Il quadrilatero espositivo di Promotor International

Torino, Rimini, Bologna e Milano: è il quadrilatero lungo cui si muove il gruppo Promotor International presieduto da Alfredo cazzola, proprietario del Lingotto Fiere e organizzatore di manifestazioni di grande richiamo. Come Smau a Milano e Motor Show a Bologna, quest’ultimo capace il mese scorso di concludere una trentunesima edizione che l’ha posto tra gli expo più visitati al mondo. Sottolinea Giada Michetti, direttore della comunicazione di Promotor: «Oltre un milione e duecentomila visitatori, 30mila operatori presenti e più di 3mila giornalisti, per una copertura dell’evento mai così ampia, garantita in particolare da 164 canali tv. Abbiamo riunito in Fiera oltre il 99% del mercato, con 114 novità, di cui 14 anteprime e 12 europee».
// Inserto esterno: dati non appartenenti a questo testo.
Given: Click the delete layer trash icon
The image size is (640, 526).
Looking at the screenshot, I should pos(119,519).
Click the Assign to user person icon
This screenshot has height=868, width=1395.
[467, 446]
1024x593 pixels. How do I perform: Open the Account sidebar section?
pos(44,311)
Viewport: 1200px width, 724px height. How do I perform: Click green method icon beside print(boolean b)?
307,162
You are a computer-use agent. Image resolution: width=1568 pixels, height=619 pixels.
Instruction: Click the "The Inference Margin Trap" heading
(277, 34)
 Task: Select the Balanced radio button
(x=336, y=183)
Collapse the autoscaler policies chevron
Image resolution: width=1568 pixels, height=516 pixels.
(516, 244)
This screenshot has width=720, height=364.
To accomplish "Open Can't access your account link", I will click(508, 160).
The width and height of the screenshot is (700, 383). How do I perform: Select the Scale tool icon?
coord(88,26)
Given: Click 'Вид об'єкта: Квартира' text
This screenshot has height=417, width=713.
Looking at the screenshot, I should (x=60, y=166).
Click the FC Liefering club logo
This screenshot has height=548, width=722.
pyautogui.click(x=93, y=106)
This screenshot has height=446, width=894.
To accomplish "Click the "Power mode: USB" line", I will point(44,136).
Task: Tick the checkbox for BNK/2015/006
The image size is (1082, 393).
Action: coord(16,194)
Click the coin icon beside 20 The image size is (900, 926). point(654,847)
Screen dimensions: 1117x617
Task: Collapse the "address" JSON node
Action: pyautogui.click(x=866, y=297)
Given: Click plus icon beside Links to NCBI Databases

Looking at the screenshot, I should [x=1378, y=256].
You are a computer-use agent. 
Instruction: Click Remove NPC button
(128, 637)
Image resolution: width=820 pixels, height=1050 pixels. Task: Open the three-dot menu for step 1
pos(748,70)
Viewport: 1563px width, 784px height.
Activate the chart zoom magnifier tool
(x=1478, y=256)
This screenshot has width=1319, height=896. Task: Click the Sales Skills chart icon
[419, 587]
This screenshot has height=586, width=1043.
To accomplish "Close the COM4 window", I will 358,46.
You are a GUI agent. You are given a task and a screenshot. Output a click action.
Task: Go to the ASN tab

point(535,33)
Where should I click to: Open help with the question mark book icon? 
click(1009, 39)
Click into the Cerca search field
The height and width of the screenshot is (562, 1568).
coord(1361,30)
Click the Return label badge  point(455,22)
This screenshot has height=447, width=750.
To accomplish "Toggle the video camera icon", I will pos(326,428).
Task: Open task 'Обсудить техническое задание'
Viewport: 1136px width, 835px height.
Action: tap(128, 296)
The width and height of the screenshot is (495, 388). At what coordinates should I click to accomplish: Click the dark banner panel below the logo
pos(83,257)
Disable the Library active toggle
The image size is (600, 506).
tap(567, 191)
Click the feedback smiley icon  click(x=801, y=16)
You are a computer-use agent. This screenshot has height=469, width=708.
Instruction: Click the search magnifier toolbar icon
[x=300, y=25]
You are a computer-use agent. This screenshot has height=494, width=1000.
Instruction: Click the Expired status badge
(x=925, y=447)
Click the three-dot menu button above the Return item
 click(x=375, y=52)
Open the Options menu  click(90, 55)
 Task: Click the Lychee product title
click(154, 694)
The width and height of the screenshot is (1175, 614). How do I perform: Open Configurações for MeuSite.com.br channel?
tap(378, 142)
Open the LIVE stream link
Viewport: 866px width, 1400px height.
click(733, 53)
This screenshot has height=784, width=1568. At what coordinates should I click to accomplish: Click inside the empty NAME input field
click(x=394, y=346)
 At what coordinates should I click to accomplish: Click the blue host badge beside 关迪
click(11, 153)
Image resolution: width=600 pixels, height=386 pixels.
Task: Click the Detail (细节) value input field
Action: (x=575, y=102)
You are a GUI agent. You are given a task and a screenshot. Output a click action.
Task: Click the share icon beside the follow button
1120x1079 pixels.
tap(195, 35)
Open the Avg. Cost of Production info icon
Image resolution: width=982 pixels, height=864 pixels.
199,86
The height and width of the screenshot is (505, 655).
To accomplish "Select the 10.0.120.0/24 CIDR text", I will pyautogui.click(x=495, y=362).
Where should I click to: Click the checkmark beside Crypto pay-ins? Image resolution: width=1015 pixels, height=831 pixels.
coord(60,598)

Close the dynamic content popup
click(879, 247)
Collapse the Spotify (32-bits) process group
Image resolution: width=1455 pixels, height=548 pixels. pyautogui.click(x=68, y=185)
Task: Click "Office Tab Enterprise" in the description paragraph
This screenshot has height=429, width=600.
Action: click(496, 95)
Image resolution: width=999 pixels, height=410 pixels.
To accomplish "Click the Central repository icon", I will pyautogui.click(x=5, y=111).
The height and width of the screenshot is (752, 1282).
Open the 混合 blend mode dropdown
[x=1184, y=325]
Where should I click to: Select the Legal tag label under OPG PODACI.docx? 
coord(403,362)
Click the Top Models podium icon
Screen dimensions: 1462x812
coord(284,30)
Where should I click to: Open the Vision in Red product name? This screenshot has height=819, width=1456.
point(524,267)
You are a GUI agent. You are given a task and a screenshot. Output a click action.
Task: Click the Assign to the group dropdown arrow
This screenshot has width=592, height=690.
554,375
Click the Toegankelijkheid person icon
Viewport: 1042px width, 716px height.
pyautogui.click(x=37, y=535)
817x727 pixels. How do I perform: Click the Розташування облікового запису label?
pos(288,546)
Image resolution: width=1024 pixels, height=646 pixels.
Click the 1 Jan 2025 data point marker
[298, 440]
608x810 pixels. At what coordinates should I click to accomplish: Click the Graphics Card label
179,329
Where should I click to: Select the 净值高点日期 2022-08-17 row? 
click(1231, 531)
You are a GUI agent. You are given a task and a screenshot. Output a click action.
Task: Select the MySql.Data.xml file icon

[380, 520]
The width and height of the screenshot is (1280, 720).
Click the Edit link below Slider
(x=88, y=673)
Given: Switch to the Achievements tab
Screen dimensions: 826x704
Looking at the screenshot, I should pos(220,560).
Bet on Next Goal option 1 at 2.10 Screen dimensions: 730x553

Hanno contato anche il riconoscimento ufficiale dell’Oica, che ha inserito il Motor Show nel calendario dei Saloni internazionali dell’auto, e pure la presenza di numerosi top manager dell’industria mondiale del settore. «Ciò ha creato ulteriore audience e aumentato il coinvolgimento della stampa estera; abbiamo lavorato specialmente sui Paesi del Bric (Brasile, Russia, India e Cina) per mettere a contatto l’industria Ue, decisa a sviluppare lì il proprio mercato, con i giornalisti di quelle aree. E i risultati sono lusinghieri». Nel Dna del Motor Show, che richiede una gestazione di 12 mesi, c’è non soltanto la vetrina ma anche lo spettacolo che coinvolge direttamente il pubblico, con la fortissima attrattiva dei test drive, durante i quali oltre 50mila visitatori hanno provato le auto a disposizione.
«La strategia nell’automotive - riprende la Michetti - copre tutte le esigenze del mercato. Oltre al Motor Show, al centro di un bacino potenziale di 30 milioni di visitatori (entro le 3 ore di viaggio) il portafoglio delle manifestazioni contempla il My Special Car Show di Rimini, in programma dal 13 al 15 aprile». È il Salone dell’auto speciale e sportiva, appuntamento di rigore per i patiti della personalizzazione e delle vetture racing, che può senza dubbio vantare un forte legame di tradizione con il territorio. «E poi, il prossimo anno a Torino debutterà Next, rassegna dell’international design che segna il ritorno tra le mura del Lingotto di una manifestazione legata all’automotive». Organizzato in collaborazione con l’associazione Anfia Carrozzieri, Next coinvolgerà i centri stile delle principali case e sarà presentato con un road show che toccherà le più importanti capitali mondiali dell’auto. «Torino - aggiunge la manager - ha scritto la storia del design, con i carrozzieri più noti e importanti a livello mondiale e il nuovo Salone proporrà tutto quanto si lega all’evoluzione tecnologica, ai prototipi e alle soluzioni d’avanguardia». In concomitanza, peraltro, con la prima edizione del premio World Design Capital, la cui organizzazione è affidata proprio al capoluogo piemontese. In attesa di aggiungere Next, quest’anno il calendario di Lingotto Fiere accoglie un quartetto di novità: Aeterna, Expocom, Alpi 365 e il Salone dell’agricoltura. Questo è l’ultimo nato tra le fiere organizzate direttamente da Promotor, che annovera altri sette appuntamenti.
A inaugurare e concludere l’annata ci sono rispettivamente Expocasa, che si svolge in contemporanea alla rassegna Idea Sposa, e Progetto & Arredo, eventi entrambi dedicati all’abitare; Infrastructura, incentrato sull’innovazione nel sistema delle infrastrutture e della mobilità fa invece il paio con Restructura, mostra della costruzione e della ristrutturazione edilizia, mentre in ambito agroalimentare il quartiere torinese propone il Salone del vino, un evento biennale accompagnato sia dal concomitante e inedito Salone dell’agricoltura, sia da Dolc-è, rassegna professionale dell’arte dolciaria e del cioccolato.